Content

Issue 14

Poetry: Tim Mayo

All You Can Tell

All you can tell is that someone
must have said, Smile, and I did
squinting out into the gray air
as if it were bright, but my father
presses his lips together seeming
to brace for something I couldn’t see.

Behind us, a lone hydrangea completes
the picture as though putting its arms around us.
It has no blossoms.
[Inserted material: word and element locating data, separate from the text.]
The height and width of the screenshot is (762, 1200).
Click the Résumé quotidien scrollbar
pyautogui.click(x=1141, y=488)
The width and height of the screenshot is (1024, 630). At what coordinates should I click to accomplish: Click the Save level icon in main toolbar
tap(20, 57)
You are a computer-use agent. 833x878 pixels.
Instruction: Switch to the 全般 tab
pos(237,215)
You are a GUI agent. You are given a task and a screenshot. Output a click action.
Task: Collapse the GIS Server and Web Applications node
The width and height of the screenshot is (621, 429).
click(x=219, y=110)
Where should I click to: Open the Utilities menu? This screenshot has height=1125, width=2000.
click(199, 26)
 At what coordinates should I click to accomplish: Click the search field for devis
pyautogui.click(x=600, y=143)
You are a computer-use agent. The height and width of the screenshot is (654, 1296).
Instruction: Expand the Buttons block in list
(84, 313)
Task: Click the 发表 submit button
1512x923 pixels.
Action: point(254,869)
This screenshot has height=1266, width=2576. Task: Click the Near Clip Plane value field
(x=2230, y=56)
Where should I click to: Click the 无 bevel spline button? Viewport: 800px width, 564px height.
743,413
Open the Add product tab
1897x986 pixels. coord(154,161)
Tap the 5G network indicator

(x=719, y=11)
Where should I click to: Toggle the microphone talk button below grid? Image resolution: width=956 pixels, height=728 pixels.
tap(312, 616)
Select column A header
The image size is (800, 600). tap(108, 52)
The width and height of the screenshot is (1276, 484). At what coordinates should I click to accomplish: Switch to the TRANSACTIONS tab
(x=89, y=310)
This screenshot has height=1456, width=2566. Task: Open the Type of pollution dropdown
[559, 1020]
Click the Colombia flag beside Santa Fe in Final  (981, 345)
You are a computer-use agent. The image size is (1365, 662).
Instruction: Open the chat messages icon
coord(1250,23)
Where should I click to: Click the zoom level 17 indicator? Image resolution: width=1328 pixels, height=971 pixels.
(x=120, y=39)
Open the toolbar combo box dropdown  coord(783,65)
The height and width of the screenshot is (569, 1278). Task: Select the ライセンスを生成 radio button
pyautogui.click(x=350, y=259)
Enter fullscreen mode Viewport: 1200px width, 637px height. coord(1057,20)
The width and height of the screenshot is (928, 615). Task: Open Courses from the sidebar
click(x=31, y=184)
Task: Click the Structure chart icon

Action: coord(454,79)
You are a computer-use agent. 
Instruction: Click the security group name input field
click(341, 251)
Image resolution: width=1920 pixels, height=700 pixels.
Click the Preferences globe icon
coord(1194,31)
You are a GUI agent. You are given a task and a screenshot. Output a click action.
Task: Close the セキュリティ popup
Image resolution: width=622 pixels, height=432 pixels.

The full flourish
of its leaves hides the complicated twists
of its branches.
                          And neglect has put
this crease you see through my father’s heart,
so, now, it folds and closes like a card.

The Closeness

I remember a roommate who never undressed
in my presence.  I never gave it a thought,
until one day I saw his bare white backside, its
hairless porcelain-patina, before he turned away
as I entered unexpectedly.  He fled as you might see
a shy animal on the verge of extinction slip away
through the leaves, one of a kind which the world
will not know for long, or which the world has already lost,
so when you see it, you think you’ve only imagined it.

What I am trying to say is that my roommate had a tail.
A small stub of a thing located at the end of his spine
just above the split in his buttocks before they curled
under tucking his lower half ahead of the rest of him
and giving a slightly more simian slouch to his stance.

Though I’ve been silent about this for years, I feel
this need—not to shout this to the world or poke you
in the ribs as if it were some unusual locker room joke.
Instead, as I have come to an age I thought then was distant,
I know now how close we all are from where we have come,
and as I look out my window searching to say more,
I see something move in the leaves I’ve never seen before.